An old lady on the bottom floor, head tipped back, housecoat on, feet in slippers, watching them, probably so she could share what she saw wide. But she was doing it in a way that Joker knew she’d seen it before. From the couple. From others. And she’d seen a fuckuva lot more.
A couple of kids hanging around the cars, looking like they were up to nothing, but whatever that nothing was, was no good.
Joker looked to the third floor, scanned, and saw the numbers he was searching for, the middle one hanging upside down.
Apartment 323.
Carissa’s place.
He felt his mouth get tight as he pulled his phone out of his pocket.
His thumb moved over the display and he put it to his ear.
“Brother,” Tack answered.
“Where are you?”
“It’s Sunday. Where would I be?”
At home, with his woman and boys.
“Need a word,” Joker told him.
“How quiet does this word have to be?” Tack asked.
“I could come to you. You share what I have to say with Cherry, your call. But outside that, quiet.”
“Where are you?”
“Nowhere good.”
“Don’t wanna make you haul your ass up here, don’t wanna haul my ass to the city. So, help me out, Joke.

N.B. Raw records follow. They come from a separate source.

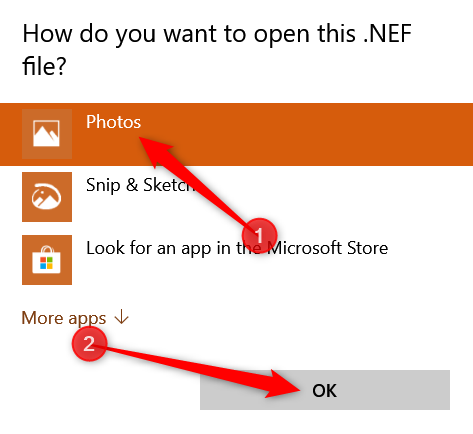Choose Look for an app in the Microsoft Store
The height and width of the screenshot is (434, 473).
237,248
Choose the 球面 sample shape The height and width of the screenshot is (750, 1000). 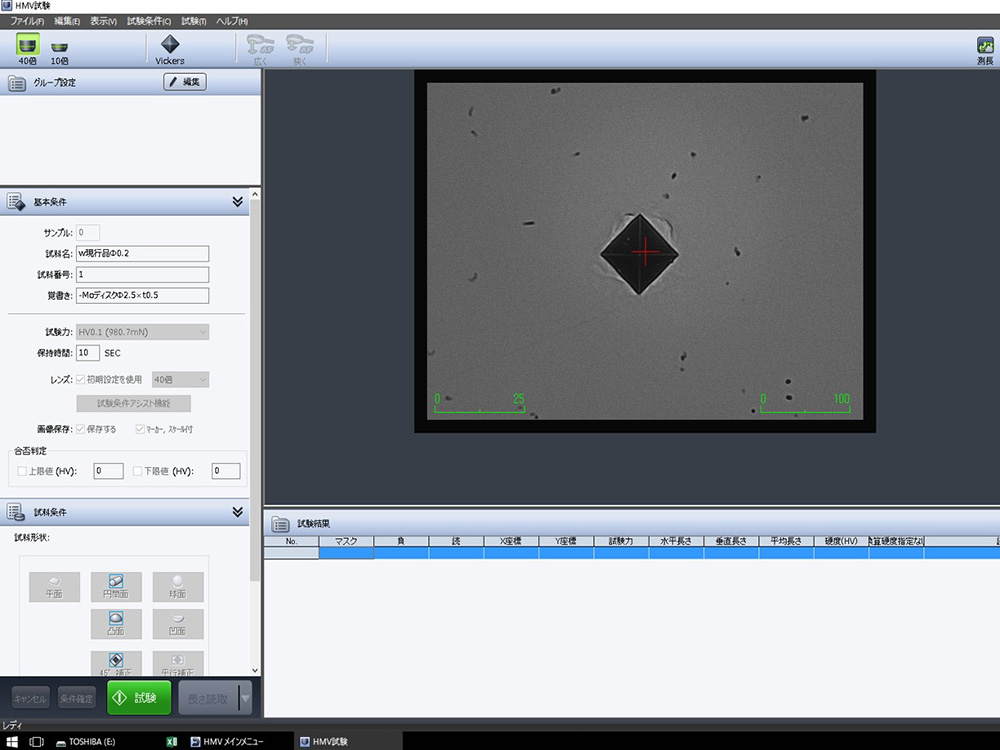pyautogui.click(x=178, y=586)
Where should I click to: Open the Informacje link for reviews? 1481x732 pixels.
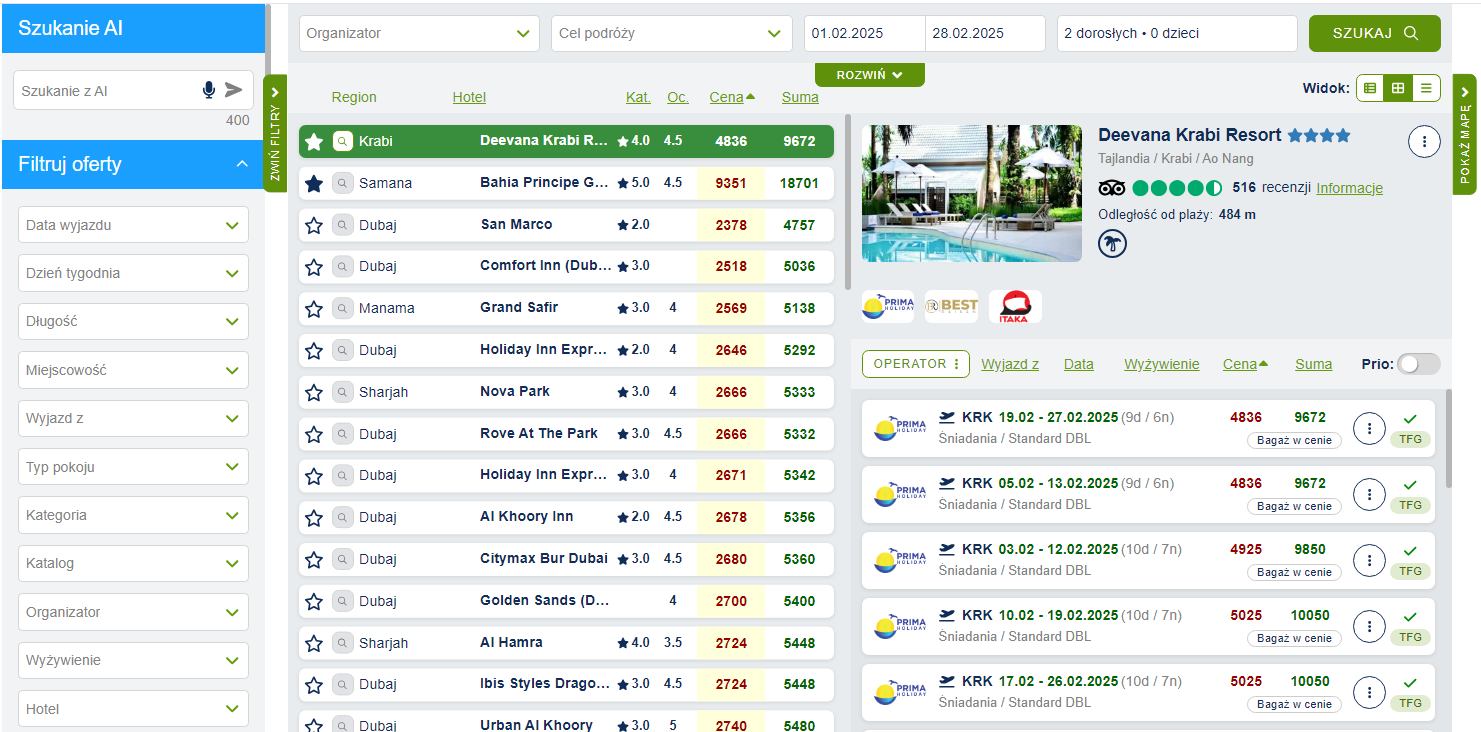(x=1349, y=188)

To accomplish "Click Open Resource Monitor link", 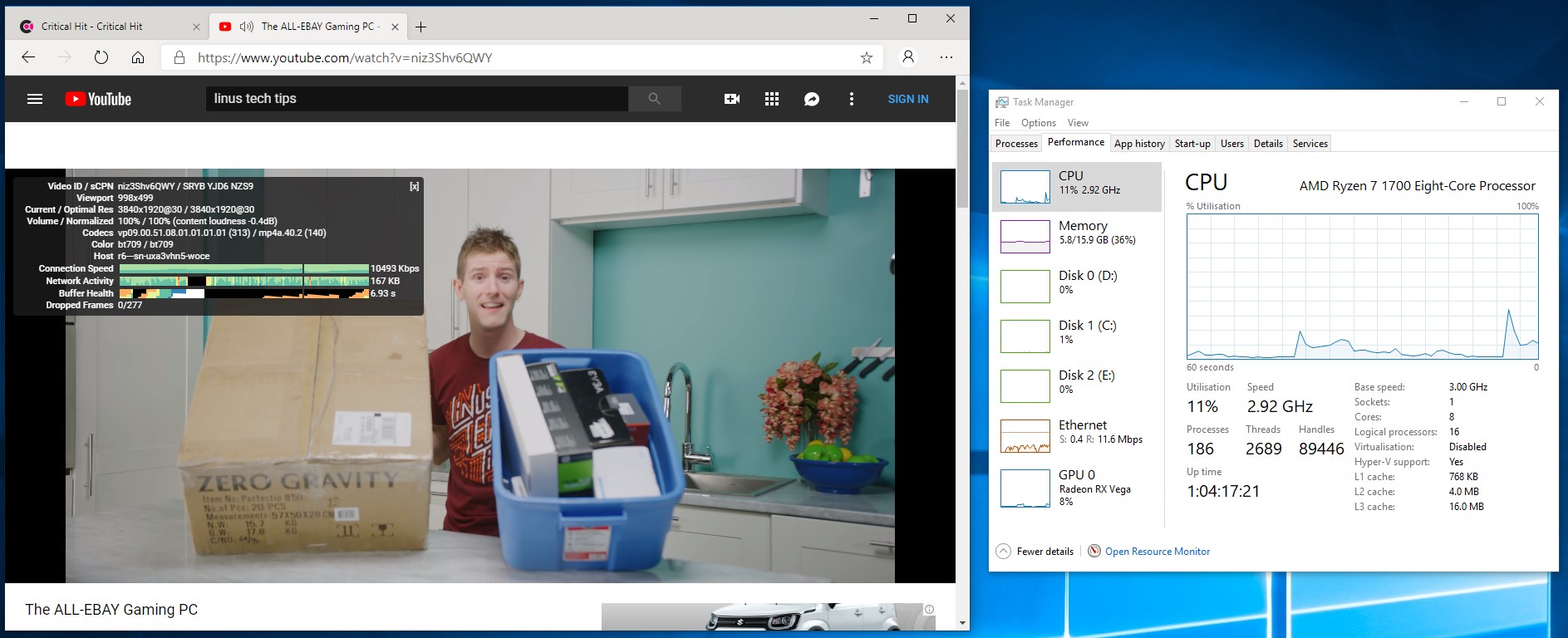I will tap(1157, 552).
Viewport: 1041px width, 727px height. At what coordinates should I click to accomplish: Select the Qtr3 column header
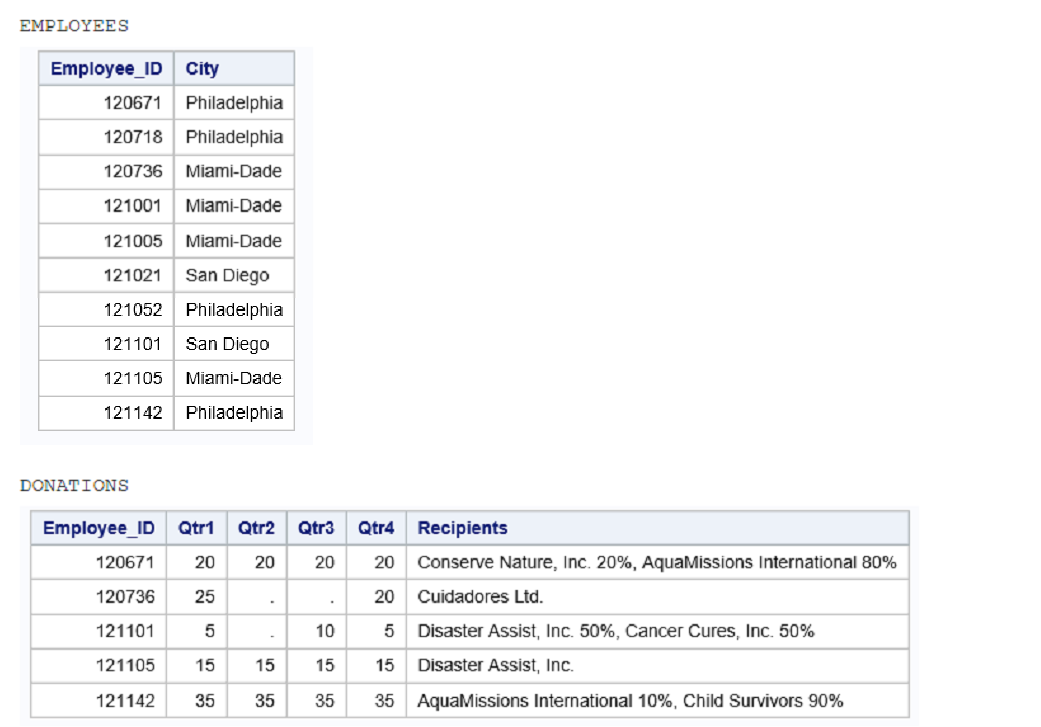316,528
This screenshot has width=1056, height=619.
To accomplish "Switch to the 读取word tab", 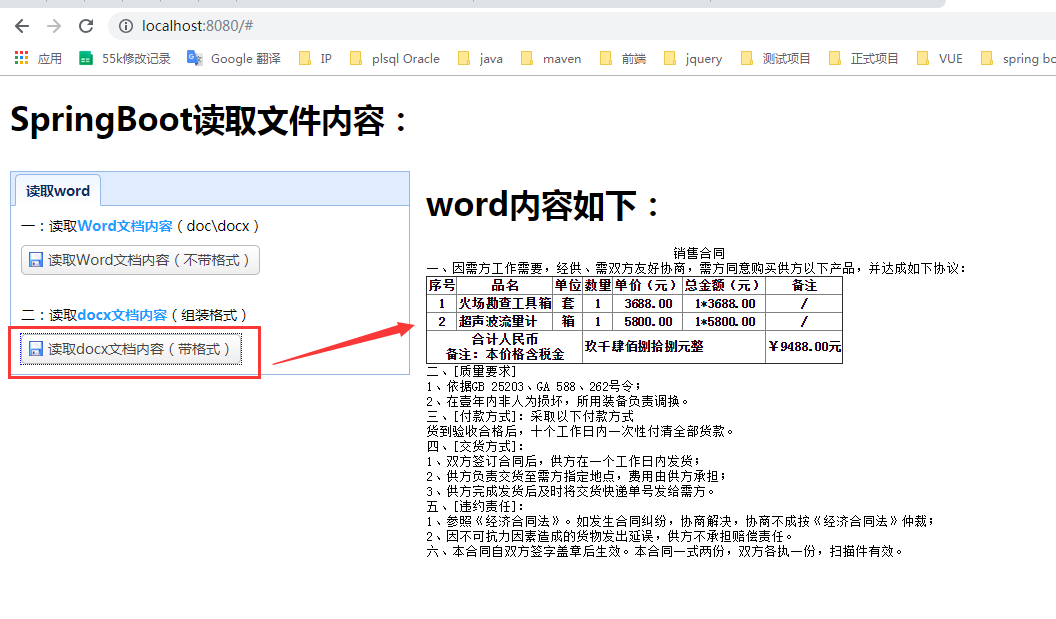I will (57, 190).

Where’s halfway?”
“Morrison Inn,” Joker told him.
“Thirty,” Tack replied and disconnected.
Joker shoved his phone in his pocket, glanced at Carissa’s apartment, knowing she was there because her car was and figuring she was up there alone, killing time until her boy was back.
He wasn’t about to take the steps he knew she had to take, lugging up her kid, lugging groceries, to knock on her door to make her less alone.
He just had to settle in the knowledge that sometime tomorrow she’d have her boy back.
So she’d be okay.
Or as okay as she could be.
He rounded the lot and drove out of Denver and into the foothills to hit Morrison Inn.
He had a beer in front of him on the bar when Tack walked in.
He waited until Tack had his own beer before he started.
“Heard word the renters at Tyra’s old pad gave notice.”
Tack had the beer to his lips, his eyes to the bar, when he replied, “Heard true.”
“Want you to offer it to Carissa.”
Tack’s eyes came to him.
“Give her some bullshit about how Tyra bought it years ago, mortgage low or paid off or whatever. I don’t give a fuck,” Joker told him. “I’ll find out what she’s payin’ now. You throw a couple hundred on that so she can’t read the bullshit. Whatever’s the difference, I’ll pay the rest.”